Reconhecendo as limitações
orçamentárias para a construção imediata de centros de treinamento em todas as
unidades, o Estado deve fomentar parcerias com academias particulares. Através
de editais de credenciamento ou termos de parceria, o policial penal pode
usufruir de estruturas privadas com custos subsidiados ou isenção de taxas. Para
o setor privado, a presença de policiais treinando em seus estabelecimentos
aumenta a segurança orgânica do local. Para o Estado, garante-se um servidor
apto sem o custo imediato de manutenção de grandes infraestruturas.
O Sistema de Incentivos e a Valorização do Treinamento Extracurricular
Historicamente, forças de elite e
instituições como a Polícia Militar e a Polícia Federal já implementaram
mecanismos que reconhecem o esforço do servidor que se mantém treinado fora do
horário de expediente. No âmbito da Polícia Penal, essa transição é fundamental
para a consolidação da carreira.
Para que o treinamento após o
horário de trabalho seja efetivo, ele precisa ser incentivado por resultados
tangíveis na carreira. Incentivos Pecuniários e Promocionais: A exemplo de
outras forças, a aprovação anual em um Teste de Aptidão Física (TAF) de alto
rendimento poderia gerar pontuação adicional para fins de promoção por
merecimento ou até mesmo um "Adicional de Prontidão Operacional".

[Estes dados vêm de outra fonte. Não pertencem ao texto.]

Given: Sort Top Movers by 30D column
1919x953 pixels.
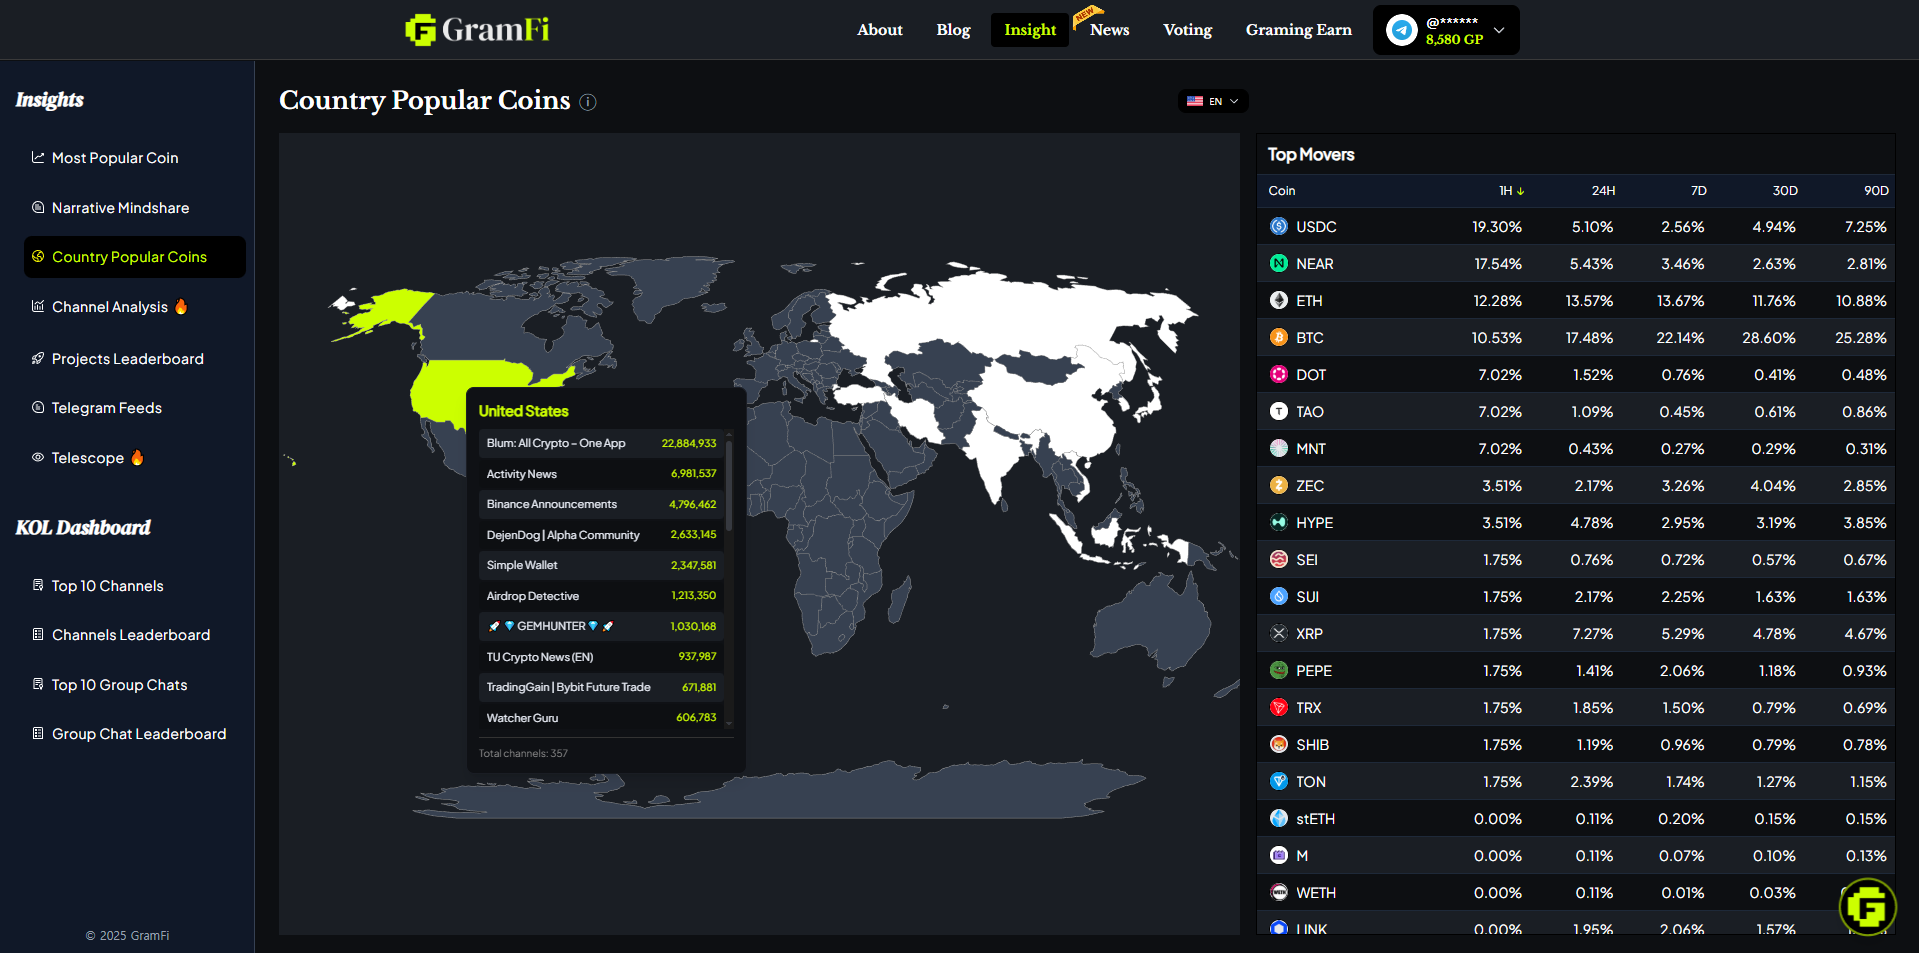Looking at the screenshot, I should (x=1784, y=191).
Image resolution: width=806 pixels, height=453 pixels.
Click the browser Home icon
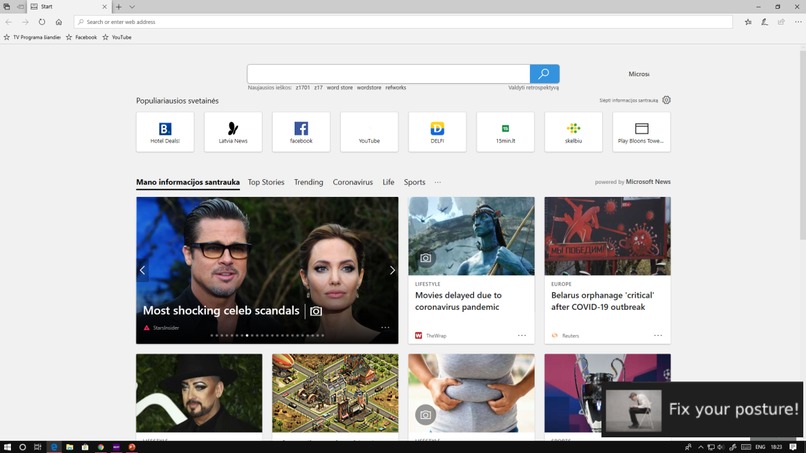pos(59,22)
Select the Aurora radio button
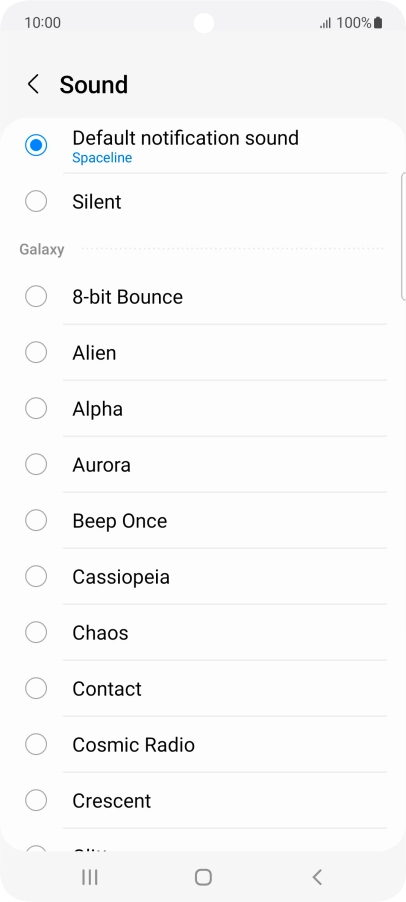Screen dimensions: 406x902 pyautogui.click(x=36, y=464)
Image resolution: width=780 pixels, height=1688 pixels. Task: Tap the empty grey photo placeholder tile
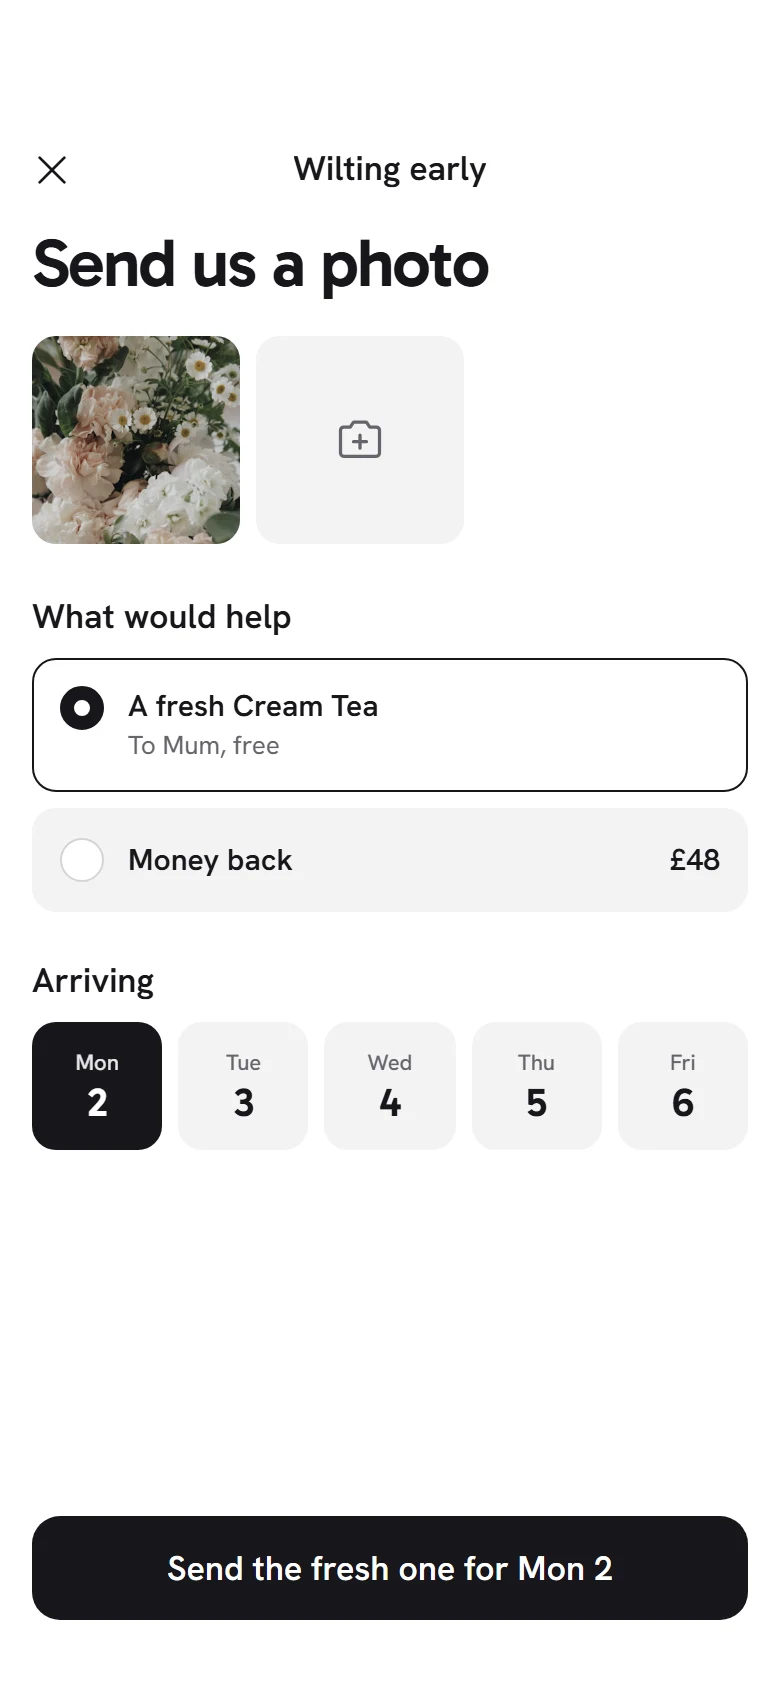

Aptidão como Requisito para
Grupos Especializados: O acesso a grupos de intervenção (como o GIR ou
similares) deve estar condicionado à manutenção rigorosa de índices físicos,
criando uma cultura de excelência que transborda para o restante da tropa.
Conforme discutido anteriormente,
o trabalho na folga deve ser remunerado via DEJEP. No entanto, o treinamento na
folga deve ser encarado como um investimento na própria vida e na segurança dos
companheiros.
Horas de Treinamento como Carga
Horária: Uma proposta inovadora para o Manual Jurídico é a computação de horas
comprovadas em academias conveniadas como parte de um banco de horas para
capacitação, ou a oferta de cursos de defesa pessoal técnica que somem pontos
no currículo funcional do servidor.
A compleição física e a postura
do Policial Penal são, em última análise, a materialização da autoridade
estatal. O Estado tem o dever de não apenas exigir esse padrão, mas de prover
os meios (academias e parcerias) e os incentivos (promoções e bônus) para que o
servidor não sucumba ao sedentarismo e ao estresse da atividade. O Policial
Penal do século XXI não é um mero "chaveiro", mas um operador tático
e jurídico que entende que seu corpo e sua voz são as primeiras ferramentas
para a manutenção da paz social dentro do sistema penitenciário.
A integração destes conceitos no
cotidiano das unidades prisionais reduzirá drasticamente o uso da força física
real, protegendo o policial de processos administrativos e preservando os
direitos fundamentais do custodiado através do controle absoluto do ambiente.